O autoclube alemão ADAC divulgou um ranking de automóveis conforme a adequação para o uso urbano. A classificação foi elaborada com base nos resultados dos testes ADAC Autotest.
Critérios do ranking do ADAC para uso na cidade
Na pontuação, entraram fatores como o raio de giro, o comprimento e a largura da carroceria, a visibilidade em 360° e também o consumo de combustível ou de energia no ciclo urbano.
Destaques: elétricos compactos no topo
O melhor desempenho ficou com o elétrico compacto Renault Twingo E-Tech, que alcançou nota final de 1,9. Na sequência, o Honda e ficou em segundo lugar com 2,0, e o Smart ForFour EQ ocupou a terceira posição com 2,2. As três opções são 100% elétricas e pertencem ao segmento de carros pequenos ou ultracompactos.
Os especialistas chamam a atenção para o papel de uma distância entre-eixos curta, que ajuda a reduzir o raio de giro. Em alguns casos, o uso de tração traseira contribui para aumentar o ângulo de esterçamento das rodas dianteiras e, assim, melhorar a manobrabilidade.
Na outra ponta: veículos grandes entre os piores
No extremo oposto do ranking, aparecem modelos de maior porte. A última colocação, com nota 5,1, foi compartilhada pelas picapes Ford Ranger Raptor e VW Amarok. Um resultado muito próximo (5,0) foi registrado pelo BMW Série 7. Segundo o ADAC, o desempenho mais fraco é explicado pelas dimensões elevadas e pelo ângulo de esterçamento limitado, sobretudo em versões com tração integral.

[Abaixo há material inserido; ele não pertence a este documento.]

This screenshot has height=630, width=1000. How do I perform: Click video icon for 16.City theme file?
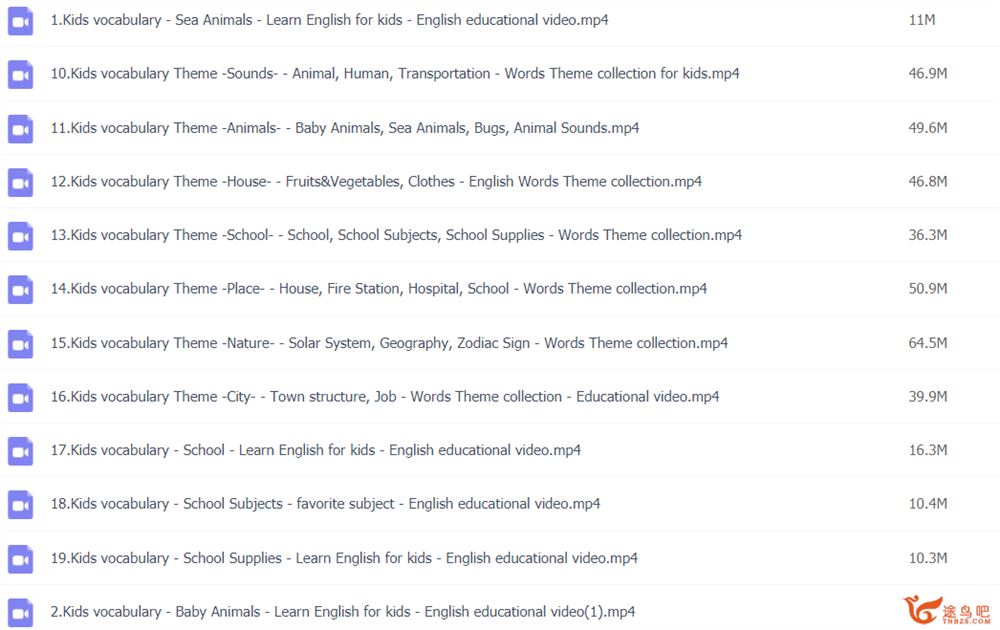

O ADAC recomenda considerar o cenário de uso antes da compra e, durante o test-drive, conferir a manobrabilidade. Em trânsito carregado, elétricos compactos voltados para a cidade podem ajudar a poupar tempo, dinheiro e nervos. Ao mesmo tempo, o clube observa a redução do portfólio de modelos no segmento de entrada e a alta de preços nesse tipo de automóvel.